Among the same old grey mares at the gate: a cop, a halfback, a wrestler
WITH SOME 900 Canadians sallying forth to contest the 265 seats in the federal House of Commons, an optimistic democrat would hope to find every facet of our national life represented in the field. Unfortunately, election after election, the runners lining up at the starting gate all seem to come from the same stable and all seem to be wearing the same drab businessman’s or lawyer's basic grey. Only rarely does a horse of a different color — a hockey player or a used-car salesman — prance forth to add a splash of variety. This year is no better than most. But, happily, it’s no worse either. For instance, if you have hockey players in parliament, why not professional wrestlers too? And if used-car salesmen can make it, why not municipal police chiefs?

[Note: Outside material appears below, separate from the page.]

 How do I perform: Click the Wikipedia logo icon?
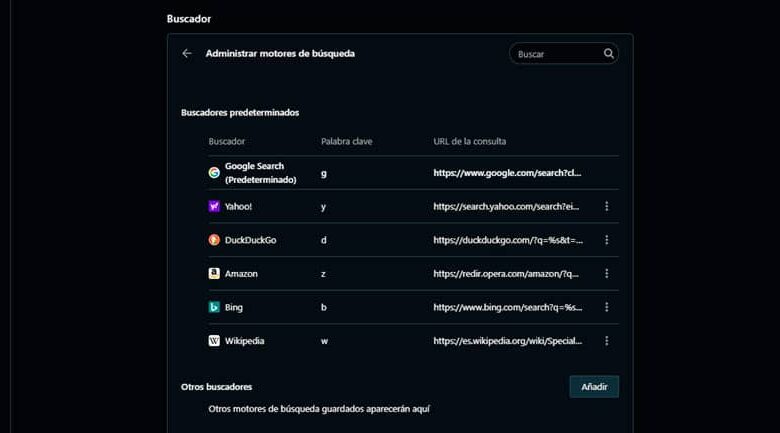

The chief is 61-year-old Robert Taft who is challenging NDP incumbent David Orlikow in Winnipeg North. It’s a riding which has returned 10 CCF, NDP or Labor members in the last 12 elections, but Taft feels that Orlikow’s 2,431-vote majority out of nearly 51.000 votes cast in 1963 is not insurmountable.
In addition, however, the riding which Taft selected is a breeding ground for lawbreakers. It also has a large ethnic population, mainly Ukrainian, who according to a local alderman “fear and hate the police because they're the representatives of tyranny and of the establishment.” Taft, naturally, feels differently: he worked the north-end beat as a cop, and when he was chief, attended more teas in Winnipeg North than in any other area of the city.
Taft resigned his post as police chief despite a police commission decision conveniently made 10 months ago which would have allowed him to campaign and return to his job if defeated. He says simply that he’s playing for keeps.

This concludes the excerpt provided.